Strandfischen: Techniken, Regeln und unverzichtbare Ausrüstung für den Erfolg

Der Einstieg ins Strandfischen
Der Einstieg ins Strandfischen © Laurent Duclos

Das Strandfischen wird bei Ebbe auf dem Vorland betrieben, um Muscheln, Krustentiere, Garnelen oder Kopffüßer zu sammeln, wobei sandige Bereiche für Muscheln und Garnelen sowie felsige Abschnitte für Krabben und andere festsitzende Arten bevorzugt werden. Dazu sind gute Kenntnisse über Gezeiten, Wetter und örtliche Vorschriften erforderlich, da bestimmte Gebiete, Mindestgrößen oder Sammelzeiten möglicherweise verboten sind.

Erste Tipps

Wählen Sie zunächst eine Springflut aus, denn je höher der Flutkoeffizient ist, desto weiter zieht sich das Meer zurück und desto größer ist der zugängliche Bereich. Kommen Sie vor der Niedrigwasserzeit an, machen Sie sich ein Bild von der Lage und gehen Sie dann vorsichtig vorwärts, um zu vermeiden, dass Sie durch den steigenden Wasserstand eingeschlossen werden. Suchen Sie auf dem Sand nach kleinen Löchern, Spuren oder feuchten Stellen, die auf das Vorkommen von Herzmuscheln, Venusmuscheln oder Tellmuscheln hinweisen, und kratzen Sie dann vorsichtig nach. Heben Sie auf den Felsen Steine und Algen vorsichtig an, um Krabben, Strandschnecken, Napfschnecken oder Seeigel zu finden, und legen Sie die Steine anschließend immer wieder an ihren Platz zurück.

Sicherheit geht vor

Was die Sicherheit angeht, lautet die wichtigste Regel: Brechen Sie niemals auf, ohne zuvor die Gezeiten und das Wetter zu überprüfen, bleiben Sie gut sichtbar und informieren Sie jemanden über Ihre Route und Ihre voraussichtliche Rückkehrzeit. Außerdem sollte man nur in bekannten Gebieten angeln, ein Handy oder eine Pfeife dabei haben, den Wasserstand ständig im Auge behalten und bei Nebel, starkem Regen oder in unsicheren Gebieten auf das Angeln verzichten.

Die verschiedenen nützlichen Werkzeuge

Zur Grundausrüstung gehören oft ein Korb oder ein Eimer, Handschuhe, Stiefel und eine Schaufel oder ein kleiner Rechen, um den Sand zu durchwühlen. Ein Austernmesser, ein Schalenmesser oder ein Spitzhacke dienen dazu, an Felsen festsitzende Muscheln zu lösen, während ein Kescher oder ein Netz für Garnelen und kleine Fänge im seichten Wasser nützlich ist.
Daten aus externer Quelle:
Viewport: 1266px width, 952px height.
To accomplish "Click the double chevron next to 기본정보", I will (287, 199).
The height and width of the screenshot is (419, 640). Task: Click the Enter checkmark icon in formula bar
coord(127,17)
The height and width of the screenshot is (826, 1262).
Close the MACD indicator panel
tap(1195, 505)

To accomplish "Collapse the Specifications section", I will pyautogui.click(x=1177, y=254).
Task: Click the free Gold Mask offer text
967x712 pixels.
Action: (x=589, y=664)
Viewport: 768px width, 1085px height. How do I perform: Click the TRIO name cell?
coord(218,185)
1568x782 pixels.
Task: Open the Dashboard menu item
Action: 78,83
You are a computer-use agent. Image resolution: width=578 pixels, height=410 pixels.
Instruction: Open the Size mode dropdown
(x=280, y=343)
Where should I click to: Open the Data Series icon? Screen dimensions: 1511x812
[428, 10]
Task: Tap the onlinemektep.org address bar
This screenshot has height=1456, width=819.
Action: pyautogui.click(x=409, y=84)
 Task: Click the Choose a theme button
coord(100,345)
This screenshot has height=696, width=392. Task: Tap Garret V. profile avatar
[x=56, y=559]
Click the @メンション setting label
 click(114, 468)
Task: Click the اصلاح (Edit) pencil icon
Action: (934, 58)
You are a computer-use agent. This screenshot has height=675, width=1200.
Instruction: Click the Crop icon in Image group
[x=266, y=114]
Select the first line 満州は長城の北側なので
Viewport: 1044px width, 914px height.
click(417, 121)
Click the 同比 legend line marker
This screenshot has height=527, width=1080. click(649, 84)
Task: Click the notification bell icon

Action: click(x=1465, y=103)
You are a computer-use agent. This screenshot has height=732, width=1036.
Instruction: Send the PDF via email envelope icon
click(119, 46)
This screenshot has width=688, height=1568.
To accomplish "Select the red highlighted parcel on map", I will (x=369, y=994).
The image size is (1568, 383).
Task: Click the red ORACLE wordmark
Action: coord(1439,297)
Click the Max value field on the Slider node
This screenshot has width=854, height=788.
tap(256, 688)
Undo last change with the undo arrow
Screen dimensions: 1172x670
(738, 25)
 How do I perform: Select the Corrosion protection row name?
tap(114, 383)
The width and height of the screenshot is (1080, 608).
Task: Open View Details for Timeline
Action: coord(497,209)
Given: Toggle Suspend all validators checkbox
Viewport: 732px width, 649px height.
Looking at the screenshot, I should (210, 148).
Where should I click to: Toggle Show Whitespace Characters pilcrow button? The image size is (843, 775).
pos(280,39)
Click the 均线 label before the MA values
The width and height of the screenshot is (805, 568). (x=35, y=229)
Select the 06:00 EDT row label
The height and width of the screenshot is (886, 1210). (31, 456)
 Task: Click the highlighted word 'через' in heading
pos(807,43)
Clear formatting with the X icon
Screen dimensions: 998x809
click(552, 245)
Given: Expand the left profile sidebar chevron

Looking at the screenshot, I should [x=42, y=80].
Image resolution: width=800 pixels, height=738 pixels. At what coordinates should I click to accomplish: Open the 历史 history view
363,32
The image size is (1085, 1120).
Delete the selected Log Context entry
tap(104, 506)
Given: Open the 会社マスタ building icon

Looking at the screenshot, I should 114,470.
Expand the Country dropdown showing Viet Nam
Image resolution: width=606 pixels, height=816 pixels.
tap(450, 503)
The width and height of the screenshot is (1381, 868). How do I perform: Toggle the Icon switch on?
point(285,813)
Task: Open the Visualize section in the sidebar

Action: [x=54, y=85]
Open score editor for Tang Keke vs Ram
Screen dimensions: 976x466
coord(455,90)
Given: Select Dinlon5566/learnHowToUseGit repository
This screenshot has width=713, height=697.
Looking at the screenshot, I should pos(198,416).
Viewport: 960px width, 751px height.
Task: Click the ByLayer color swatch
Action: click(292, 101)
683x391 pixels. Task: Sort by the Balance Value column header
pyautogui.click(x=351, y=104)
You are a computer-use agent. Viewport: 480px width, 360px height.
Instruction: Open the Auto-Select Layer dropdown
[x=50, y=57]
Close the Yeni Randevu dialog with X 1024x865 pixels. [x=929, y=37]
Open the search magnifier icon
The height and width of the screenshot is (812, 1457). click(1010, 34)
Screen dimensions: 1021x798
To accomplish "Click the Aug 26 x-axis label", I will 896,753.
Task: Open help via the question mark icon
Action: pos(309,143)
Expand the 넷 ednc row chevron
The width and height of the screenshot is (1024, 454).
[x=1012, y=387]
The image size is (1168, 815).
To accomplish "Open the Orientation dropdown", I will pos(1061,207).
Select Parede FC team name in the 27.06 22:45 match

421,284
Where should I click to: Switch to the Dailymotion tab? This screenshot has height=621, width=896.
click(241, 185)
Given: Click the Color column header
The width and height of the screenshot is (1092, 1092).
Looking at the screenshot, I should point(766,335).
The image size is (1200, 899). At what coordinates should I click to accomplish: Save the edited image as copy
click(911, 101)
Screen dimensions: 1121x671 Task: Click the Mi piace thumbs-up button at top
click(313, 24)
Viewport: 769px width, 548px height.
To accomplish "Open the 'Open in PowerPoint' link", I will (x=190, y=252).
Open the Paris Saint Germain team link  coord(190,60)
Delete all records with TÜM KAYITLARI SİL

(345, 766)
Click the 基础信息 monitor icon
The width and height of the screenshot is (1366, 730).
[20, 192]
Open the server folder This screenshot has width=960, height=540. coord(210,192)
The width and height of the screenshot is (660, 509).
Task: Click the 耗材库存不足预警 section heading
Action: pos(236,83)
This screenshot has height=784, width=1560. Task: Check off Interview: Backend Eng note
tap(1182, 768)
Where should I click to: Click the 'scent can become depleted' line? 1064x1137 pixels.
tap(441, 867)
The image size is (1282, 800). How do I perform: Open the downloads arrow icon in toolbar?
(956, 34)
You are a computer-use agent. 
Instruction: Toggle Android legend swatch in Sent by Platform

Bei Krabben hilft ein Haken oder ein kleines Aufspürwerkzeug dabei, in Löcher und Spalten zu gelangen. Verstärkte Handschuhe schützen vor Schnittverletzungen durch Muschelschalen und Steine.

Débusquer les différents crabes.
Die verschiedenen Krabben aufspüren.

Bewährte Verfahren

Achten Sie auf einen verantwortungsvollen Fischfang, indem Sie nur das fangen, was Sie auch verzehren, und die Mindestgrößen einhalten.

Um das Strandfischen richtig zu betreiben, muss man sich vor jedem Ausflug über die für jede Art und jedes Gebiet geltenden Fangzeiten informieren, da diese je nach Küstenabschnitt und örtlichen Verordnungen variieren. Die einzuhaltenden Mindestgrößen sind streng geregelt, um den Fang zu junger Tiere zu verhindern, und es gelten zudem tägliche Fangquoten, die eingehalten werden müssen.

Vermeiden Sie es, Seegraswiesen unnötig zu zertrampeln, Steine umzudrehen, ohne sie wieder an ihren Platz zurückzulegen, und in verbotenen oder unhygienischen Bereichen zu angeln. Informieren Sie sich außerdem über die Zeiten für Sonnenauf- und -untergang, da das Angeln zu Fuß nachts verboten ist.

Ramasser ses appâts.
Den Köder einsammeln.

Beispiel für die Ausgabe

Für den Anfang eignet sich ein einfacher Ausflug an einen Sandstrand bei Ebbe ? mit einem Korb, Gummistiefeln, einer Muschelkratze und Handschuhen. Sie suchen sich ein paar Löcher aus, kratzen vorsichtig um sie herum, sammeln ein paar vorschriftsmäßige Herzmuscheln oder Venusmuscheln ein und säubern dann den Bereich, bevor Sie wieder gehen.